Jacques Ancel (22 July 1879 in Parmain, Val-d'Oise – 1943 Alloue Charente) was a French geographer and geopolitician. He is author of several books, including Peoples and Nations of Balkans: political geography (1926) and Geopolitics (1936).

After studying history and geography and professing as a teacher, Ancel was drafted to fight in World War I. Wounded three times, he was detached to the Headquarters of the French Army's Oriental Corps (fighting in the Ottoman Empire and the Balkans). After the war, he helped mediate the tense relations between Yugoslavia and Bulgaria. In 1930, Ancel obtained his doctorate with the thesis La Macédoine, étude de colonisation contemporaine ("Macedonia, a study in contemporary colonization").

He taught at the University of Paris' Institute of Higher International Studies, and was a corresponding member of the Romanian Academy and of other scientific forums. He was a knight of the Légion d'honneur.

Works
1901, Une page inédite de Saint-Simon
1902, La Formation de la colonie du Congo Français (1843–1882), Paris, Bulletin du Comité de l'Afrique Française
1919, L'unité de la politique bulgare, 1870–1919, Editions Bossard
1921, Les Travaux et les jours de l'Armée d'Orient. 1915–1918
1923, Manuel historique de la question d'Orient (1792–1923), Delagrave
1926, Peuples et nations des Balkans (réédité par CTHS en 1992)

EXERCISES TO COMPLETE:
1. According to the biography of Jacques Ancel, how many times was he wounded in World War I?
2. Extend the biography of Jacques Ancel past its final line.

ENTRIES PROVIDED:
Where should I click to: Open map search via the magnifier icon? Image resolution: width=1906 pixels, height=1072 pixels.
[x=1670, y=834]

==

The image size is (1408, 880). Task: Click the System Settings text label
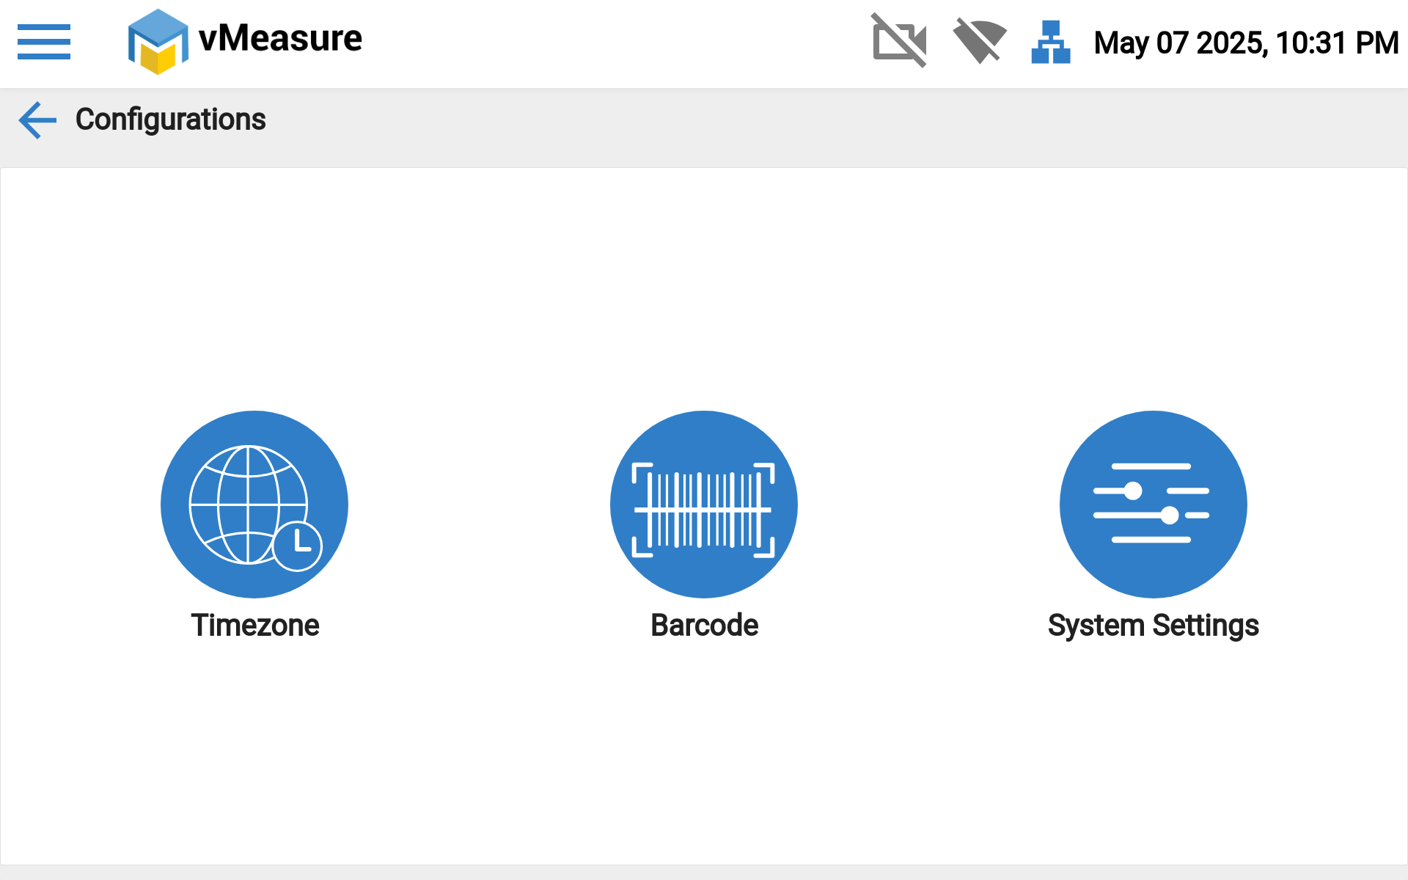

* * *

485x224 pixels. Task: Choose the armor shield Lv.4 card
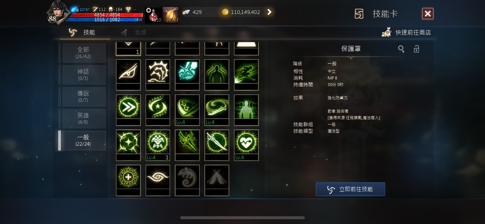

ANSWERS:
1. Three times.

2.
1929, Histoire contemporaine depuis le milieu du XIXe siècle (avec la collaboration d'Henri Calvet). Manuel de politique européenne, histoire diplomatique de l'Europe (1871–1914), PUF
1930, La Macédoine, étude de colonisation contemporaine
1936, Géopolitique, Paris, Delagrave
1938, Géographie des frontières, préface d'André Siegfried, Paris, Gallimard
1940, Manuel Géographique de politique européenne. 2. L'Allemagne, Paris, Delagrave
1945, Slaves et Germains, Paris, Librairie Armand Colin, 1945.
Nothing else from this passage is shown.